EXERCISE DESCRIPTION
Of the lines in the data below, write out exactly those from the one holding "Click New Zealand Dollar/Japanese Yen name" through the one holding "Click the Repository", both included.

[DATA LISTING Boundary: Start]

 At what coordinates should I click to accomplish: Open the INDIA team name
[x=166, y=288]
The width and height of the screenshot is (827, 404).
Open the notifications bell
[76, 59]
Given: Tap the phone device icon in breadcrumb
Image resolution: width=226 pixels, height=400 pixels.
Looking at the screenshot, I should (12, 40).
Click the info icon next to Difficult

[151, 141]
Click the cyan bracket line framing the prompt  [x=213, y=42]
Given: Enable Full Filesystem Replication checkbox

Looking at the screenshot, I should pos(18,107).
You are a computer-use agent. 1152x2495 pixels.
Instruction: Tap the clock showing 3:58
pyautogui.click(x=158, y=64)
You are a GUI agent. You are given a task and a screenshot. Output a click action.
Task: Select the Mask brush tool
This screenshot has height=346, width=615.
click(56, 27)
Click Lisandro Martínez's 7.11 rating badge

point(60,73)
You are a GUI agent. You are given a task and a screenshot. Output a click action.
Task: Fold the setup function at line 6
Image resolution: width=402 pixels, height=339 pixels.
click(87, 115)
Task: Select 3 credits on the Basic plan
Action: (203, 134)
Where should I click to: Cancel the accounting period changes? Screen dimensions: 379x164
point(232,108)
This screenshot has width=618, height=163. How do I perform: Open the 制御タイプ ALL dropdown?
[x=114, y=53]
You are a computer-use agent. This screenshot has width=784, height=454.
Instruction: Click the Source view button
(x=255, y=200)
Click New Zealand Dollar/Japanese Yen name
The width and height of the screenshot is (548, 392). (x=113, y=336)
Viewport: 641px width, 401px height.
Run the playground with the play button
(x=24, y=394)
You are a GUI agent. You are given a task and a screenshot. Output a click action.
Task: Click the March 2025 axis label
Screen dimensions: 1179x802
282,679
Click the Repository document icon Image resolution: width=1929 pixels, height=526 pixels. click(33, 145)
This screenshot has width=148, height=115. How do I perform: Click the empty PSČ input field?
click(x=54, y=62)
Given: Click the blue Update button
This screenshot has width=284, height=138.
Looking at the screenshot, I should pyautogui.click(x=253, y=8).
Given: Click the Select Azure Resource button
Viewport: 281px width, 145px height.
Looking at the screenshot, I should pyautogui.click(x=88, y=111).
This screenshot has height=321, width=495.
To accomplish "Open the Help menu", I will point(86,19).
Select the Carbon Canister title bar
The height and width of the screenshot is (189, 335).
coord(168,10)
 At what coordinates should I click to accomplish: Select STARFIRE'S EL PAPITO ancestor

[DATA LISTING Boundary: End]

ANSWER TO THIS TASK
Click New Zealand Dollar/Japanese Yen name
The width and height of the screenshot is (548, 392). (x=113, y=336)
Viewport: 641px width, 401px height.
Run the playground with the play button
(x=24, y=394)
You are a GUI agent. You are given a task and a screenshot. Output a click action.
Task: Click the March 2025 axis label
Screen dimensions: 1179x802
282,679
Click the Repository document icon Image resolution: width=1929 pixels, height=526 pixels. click(33, 145)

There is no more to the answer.